**TASK ITEM:** Everything from the line that contains "Image resolution: width=781" to the final line of the data, both ends included, must be set down exactly, apart from the pictures.

BEGIN

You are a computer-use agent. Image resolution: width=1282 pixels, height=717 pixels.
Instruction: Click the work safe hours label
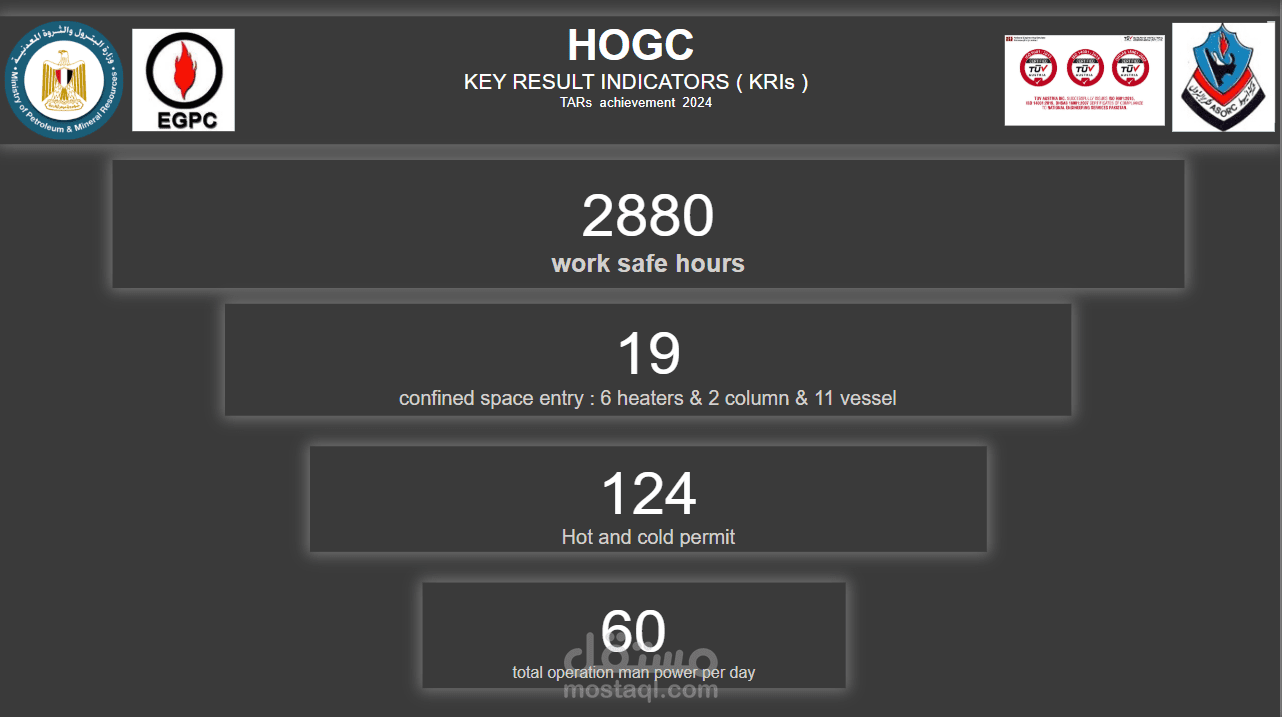[647, 264]
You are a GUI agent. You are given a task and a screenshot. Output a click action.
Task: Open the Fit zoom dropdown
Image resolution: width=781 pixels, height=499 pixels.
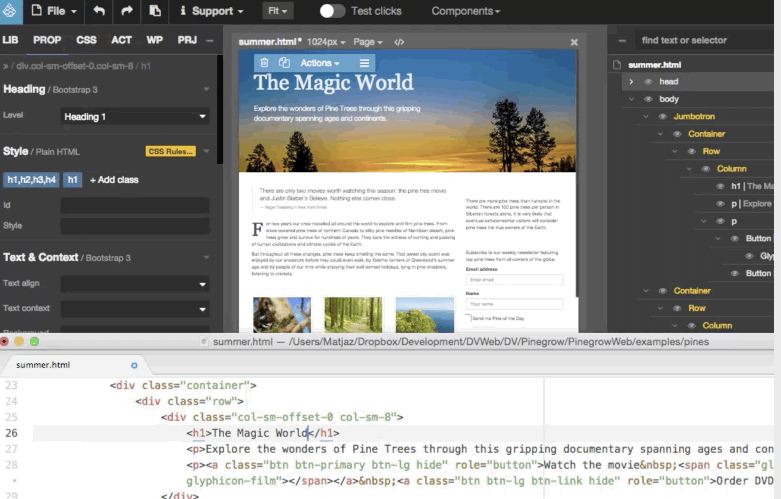[279, 11]
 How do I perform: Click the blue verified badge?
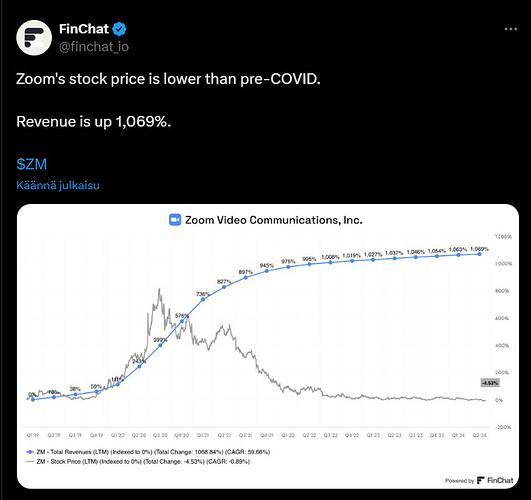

END

**TASK ANSWER:**
Image resolution: width=781 pixels, height=499 pixels.
[279, 11]
 How do I perform: Click the blue verified badge?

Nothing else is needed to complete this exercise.